MEXICO CITY (Reuters) - Mexico’s government said on Friday it had detected three cases of coronavirus infection in three men who had all recently traveled to Italy, making the country the second in Latin America to register the fast-spreading virus.
The first case is a 35-year-old man who showed positive in an initial test in Mexico City also test positive in a second test early on Friday, Deputy Health Minister Hugo Lopez-Gatell Ramirez told a news conference.
That man was linked to the second case, a 41-year-old in the northern state of Sinaloa, Lopez-Gatell told reporters, speaking alongside President Andres Manuel Lopez Obrador.
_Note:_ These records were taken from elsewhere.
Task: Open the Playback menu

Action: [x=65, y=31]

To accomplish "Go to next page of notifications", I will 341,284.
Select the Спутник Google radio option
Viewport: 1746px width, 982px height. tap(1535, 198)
Health officials confirmed the third case, a man who had traveled with the other two, at another news conference late on Friday but said all three cases were imported and that there was so far no evidence of human-to-human transmission in the country.
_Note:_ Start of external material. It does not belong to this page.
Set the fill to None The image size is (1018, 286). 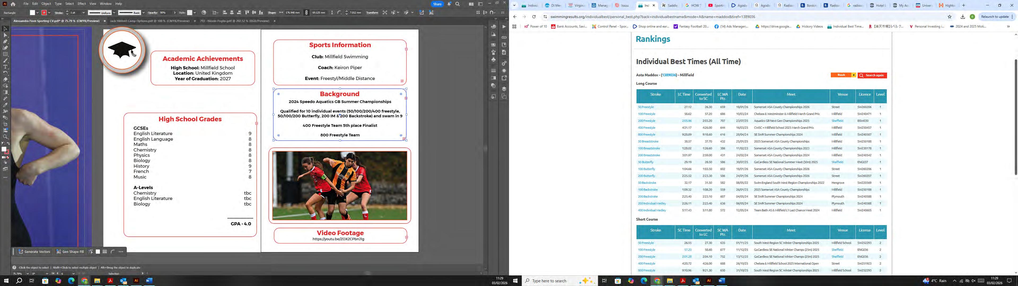click(8, 157)
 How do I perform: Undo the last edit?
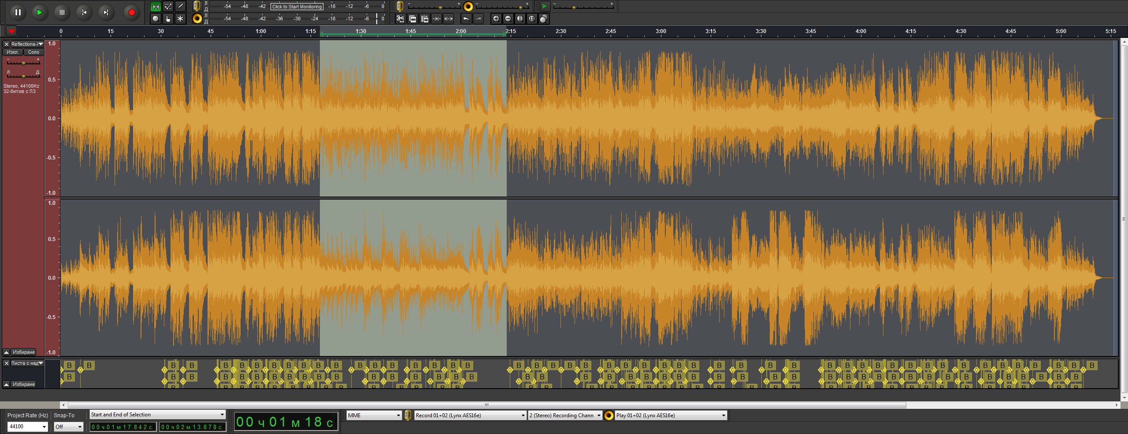467,19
President Lopez Obrador urged the population to remain calm.
“We have the capacity to handle this situation,” he said. “Because according to the information available, this is not something terrible, really bad.”
Mexico’s main stock index suffered one of its biggest falls in months, tumbling more than 4% in morning trading, while the peso fell by more than 1% against the dollar.
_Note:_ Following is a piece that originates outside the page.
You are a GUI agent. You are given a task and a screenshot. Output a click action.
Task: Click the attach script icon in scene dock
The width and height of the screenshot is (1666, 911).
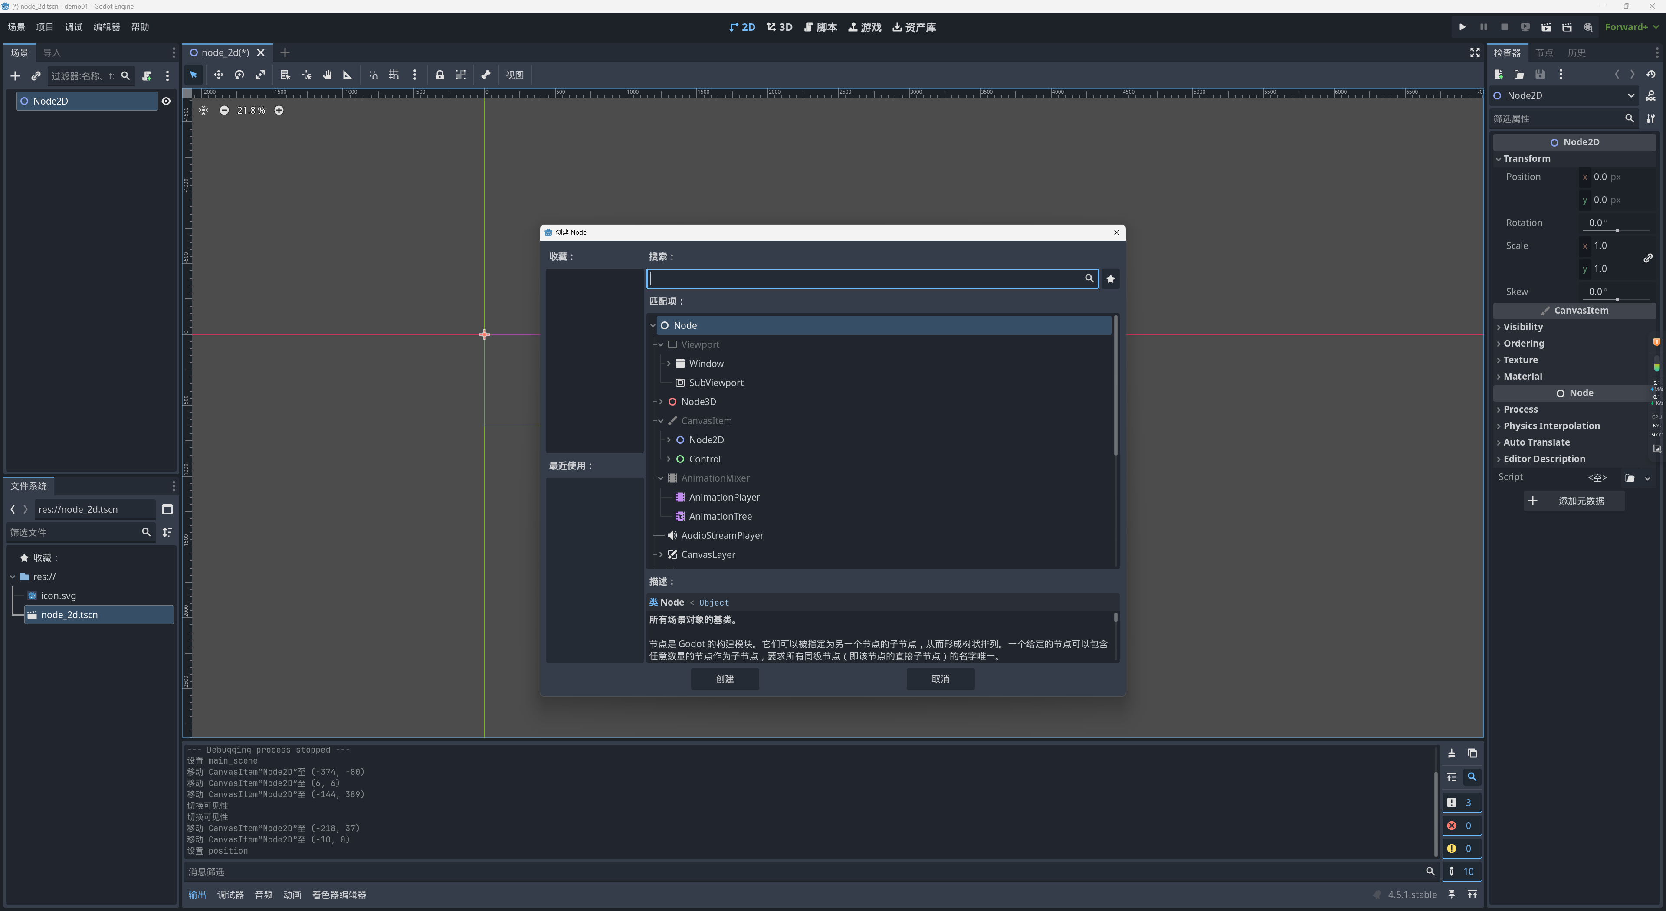pos(147,76)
The three men confirmed with coronavirus were in Italy for about a week in mid-February, and likely became infected at a convention in the northern city of Bergamo, the government said.
All three were being held in isolation, Lopez-Gatell said, and officials are observing five family members in isolation.
The Mexico City resident had light, cold-like symptoms and was at low risk, he added. However, the man in Sinaloa did not show symptoms, Sinaloa’s health minister Efren Encinas said at a separate news conference.
For now, there are no grounds for closing schools or having people stay away from their workplaces, Lopez-Gatell said.
“There’s absolutely no reason at this point,” he added. “There is no generalized transmission.”
Still, Lopez-Gatell recommended that people refrain from light hugs and kisses on the cheek that are commonplace greetings in Mexico. Brazil was the first country in Latin America to report a case of the new coronavirus.